1. What is the GENRE and TONE you are establishing?

2. Who is your PROTAGONIST? What is most relevant about his or her BACKSTORY? Why does the story start today?

3. What is the most VALUABLE aspect of his or her ORDINARY WORLD?

4. What is your protagonist’s main CHARACTER FLAW?

5. What is the THRESHOLD to the crisis (see question 8)? The threshold will occur around page 9-14 of act 1.

6. Who/what is the ANTAGONIST? (introduced prior to the end of act 1)

7. What is the specific incident that occurs at plot point 1?

8. This incident will create a CRISIS in your protagonist’s life. What is the crisis? how does this crisis create a loss of his/her destiny ( DESTINY WANTED)

9. What ACTION does he take to regain control of his destiny? What is his MAIN GOAL or PLAN in the face of crisis? What will happen if this goal is NOT attained? What’s at STAKE?

10. What is the MIDPOINT of the plot? How do the STAKES ESCALATE in the middle of act 2? What UNFORSEEN OBSTACLE is now in the way?

11. What is Plot Point 2 (end of act 2)? What is the specific incident that changes the direction of the plot? That is, the original plan (set up at the end of act 1) is now found to be completely unworkable, and thus abandoned. What is the NEW PLAN?

12. How does this incident put your character at a CROSSROADS? What EPIPHANY does your protagonist have about his life that creates new choices about his destiny? (DESTINY UNWANTED)

13. What is the NEW GOAL that grows out of this epiphany? How does the goal differ from the goal stated in #9 above?

14. How do the STAKES INTENSIFY as a result of the epiphany?

15. What is the TICKING CLOCK or deadline by which this new goal must be accomplished?

16. What is the CLIMAX? What is the SHOWDOWN between protagonist and antagonist? How has the above character flaw been overcome? What TRUTH emerges?

17. What is the END place? How much and what gets wrapped up?

18. What is the THEME of the piece? What does the ENTIRE SCREENPLAY stand for? What do you want the audience to come away with?

19. What is the ULTIMATE QUESTION posed? That is, what question are you posing allegorically in Acts 1 and 2 that get answered in act 3? And, what’s the thematic answer?

20. What’s the HOOK of the movie? That is, what is the central scenario/premise of the movie and what is the inherent conflict of the premise? Example: A guy’s best friend becomes his worst enemy. Or: A man becomes a better man by pretending to be a woman.

21. What is your working title?

(Note: His And He Is Interchangeable With Hers And She)

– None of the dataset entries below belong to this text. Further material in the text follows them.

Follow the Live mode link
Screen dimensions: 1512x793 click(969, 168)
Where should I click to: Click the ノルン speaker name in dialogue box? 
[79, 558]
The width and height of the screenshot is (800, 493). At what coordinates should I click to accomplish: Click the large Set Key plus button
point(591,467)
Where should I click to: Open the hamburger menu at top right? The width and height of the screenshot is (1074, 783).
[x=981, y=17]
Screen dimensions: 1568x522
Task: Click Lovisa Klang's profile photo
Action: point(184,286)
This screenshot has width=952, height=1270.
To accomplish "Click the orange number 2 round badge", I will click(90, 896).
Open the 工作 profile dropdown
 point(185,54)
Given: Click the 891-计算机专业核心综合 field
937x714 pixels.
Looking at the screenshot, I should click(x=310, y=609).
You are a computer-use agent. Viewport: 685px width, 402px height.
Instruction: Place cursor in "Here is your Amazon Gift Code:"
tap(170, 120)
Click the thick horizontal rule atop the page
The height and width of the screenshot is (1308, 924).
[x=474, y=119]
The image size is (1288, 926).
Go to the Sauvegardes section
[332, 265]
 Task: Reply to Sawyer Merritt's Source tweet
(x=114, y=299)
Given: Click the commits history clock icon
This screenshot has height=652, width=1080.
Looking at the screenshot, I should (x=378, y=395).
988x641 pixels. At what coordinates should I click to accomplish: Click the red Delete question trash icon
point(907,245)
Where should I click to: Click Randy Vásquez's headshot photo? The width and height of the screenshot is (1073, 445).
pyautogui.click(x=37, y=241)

  1. Excellent list of question. I'm going to use this. It's great to have a check list.

  2. Thank you for this starting point. Could you explain number 6 in more detail? I am kinda stuck here.

    thank you.

  3. In simplest terms, the antagonist is your villain, Ex. Luke Skywalker/Darth Vader. It's is usually a person who opposes your hero, but it can also be something within your hero (like addiction), or something physical (the Matrix, city hall, a crooked legal system). It can be argued that Luke Skywalker isn't actually fighting Darth Vader, he's fighting the Empire, and Darth just happens to be a manifestation of that. Regardless, we always have to meet the antagonist in the first act.

  4. I'd definitely have to give your 21 questions the two thumbs UP!

    The Antagonist in my script is not a person, but the Protagonist's own "fear" of accomplishment and rejection. I hope that's possible according to your checklist.